_WHAT TO WORK ON_. Quote, without any change, the line that contains "[Print] (390, 862)" and all lines that follow it to the end of the data below.

Collected data
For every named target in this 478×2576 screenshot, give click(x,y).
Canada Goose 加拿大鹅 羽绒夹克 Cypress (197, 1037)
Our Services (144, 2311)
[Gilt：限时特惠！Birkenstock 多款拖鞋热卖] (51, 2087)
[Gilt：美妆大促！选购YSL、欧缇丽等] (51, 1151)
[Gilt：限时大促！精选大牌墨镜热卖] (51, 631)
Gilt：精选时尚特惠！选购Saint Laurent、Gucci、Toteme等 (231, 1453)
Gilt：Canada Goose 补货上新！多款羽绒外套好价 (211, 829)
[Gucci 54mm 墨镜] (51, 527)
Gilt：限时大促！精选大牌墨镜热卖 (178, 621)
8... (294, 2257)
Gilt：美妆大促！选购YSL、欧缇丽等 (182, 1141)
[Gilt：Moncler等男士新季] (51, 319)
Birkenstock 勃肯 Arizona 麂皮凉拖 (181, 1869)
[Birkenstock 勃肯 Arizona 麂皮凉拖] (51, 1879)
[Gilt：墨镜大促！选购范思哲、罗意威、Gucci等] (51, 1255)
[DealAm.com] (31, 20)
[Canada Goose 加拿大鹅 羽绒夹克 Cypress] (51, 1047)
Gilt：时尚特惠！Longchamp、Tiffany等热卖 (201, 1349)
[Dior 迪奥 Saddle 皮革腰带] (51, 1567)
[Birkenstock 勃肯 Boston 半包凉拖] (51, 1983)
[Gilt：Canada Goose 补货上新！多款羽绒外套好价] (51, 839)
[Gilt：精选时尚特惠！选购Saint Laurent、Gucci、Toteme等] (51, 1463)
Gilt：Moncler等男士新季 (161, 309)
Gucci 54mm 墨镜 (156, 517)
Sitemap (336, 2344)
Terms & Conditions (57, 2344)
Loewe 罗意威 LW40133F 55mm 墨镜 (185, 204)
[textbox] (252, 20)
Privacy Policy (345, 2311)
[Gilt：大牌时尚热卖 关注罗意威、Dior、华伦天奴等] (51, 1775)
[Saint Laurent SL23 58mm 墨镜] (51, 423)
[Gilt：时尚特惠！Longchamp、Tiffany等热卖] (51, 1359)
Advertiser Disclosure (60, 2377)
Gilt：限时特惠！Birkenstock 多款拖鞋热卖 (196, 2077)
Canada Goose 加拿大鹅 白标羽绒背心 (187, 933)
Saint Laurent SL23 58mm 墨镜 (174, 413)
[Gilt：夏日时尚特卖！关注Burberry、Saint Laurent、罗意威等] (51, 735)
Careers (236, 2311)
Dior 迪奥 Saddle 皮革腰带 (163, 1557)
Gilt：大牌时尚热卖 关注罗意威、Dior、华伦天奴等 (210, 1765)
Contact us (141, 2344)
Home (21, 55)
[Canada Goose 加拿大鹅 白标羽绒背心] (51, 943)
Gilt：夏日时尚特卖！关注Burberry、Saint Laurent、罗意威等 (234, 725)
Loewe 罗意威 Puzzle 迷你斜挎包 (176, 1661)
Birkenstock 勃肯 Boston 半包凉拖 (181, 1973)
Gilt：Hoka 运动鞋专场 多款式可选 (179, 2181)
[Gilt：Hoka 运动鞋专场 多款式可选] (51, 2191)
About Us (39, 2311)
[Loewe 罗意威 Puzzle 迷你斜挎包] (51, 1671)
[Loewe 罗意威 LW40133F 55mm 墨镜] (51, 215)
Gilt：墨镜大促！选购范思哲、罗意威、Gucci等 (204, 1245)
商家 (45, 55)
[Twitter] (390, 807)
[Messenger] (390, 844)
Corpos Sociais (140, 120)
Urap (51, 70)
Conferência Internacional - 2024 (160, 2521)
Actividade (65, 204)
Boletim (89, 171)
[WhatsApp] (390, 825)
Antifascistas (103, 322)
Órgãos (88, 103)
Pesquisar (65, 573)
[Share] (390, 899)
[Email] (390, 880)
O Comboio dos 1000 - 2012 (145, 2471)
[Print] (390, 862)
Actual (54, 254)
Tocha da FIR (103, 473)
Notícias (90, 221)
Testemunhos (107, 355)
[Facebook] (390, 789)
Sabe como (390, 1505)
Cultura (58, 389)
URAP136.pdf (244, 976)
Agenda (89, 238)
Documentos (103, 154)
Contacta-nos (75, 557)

_ANSWER TO THIS EXERCISE_.
[Print] (390, 862)
Actual (54, 254)
Tocha da FIR (103, 473)
Notícias (90, 221)
Testemunhos (107, 355)
[Facebook] (390, 789)
Sabe como (390, 1505)
Cultura (58, 389)
URAP136.pdf (244, 976)
Agenda (89, 238)
Documentos (103, 154)
Contacta-nos (75, 557)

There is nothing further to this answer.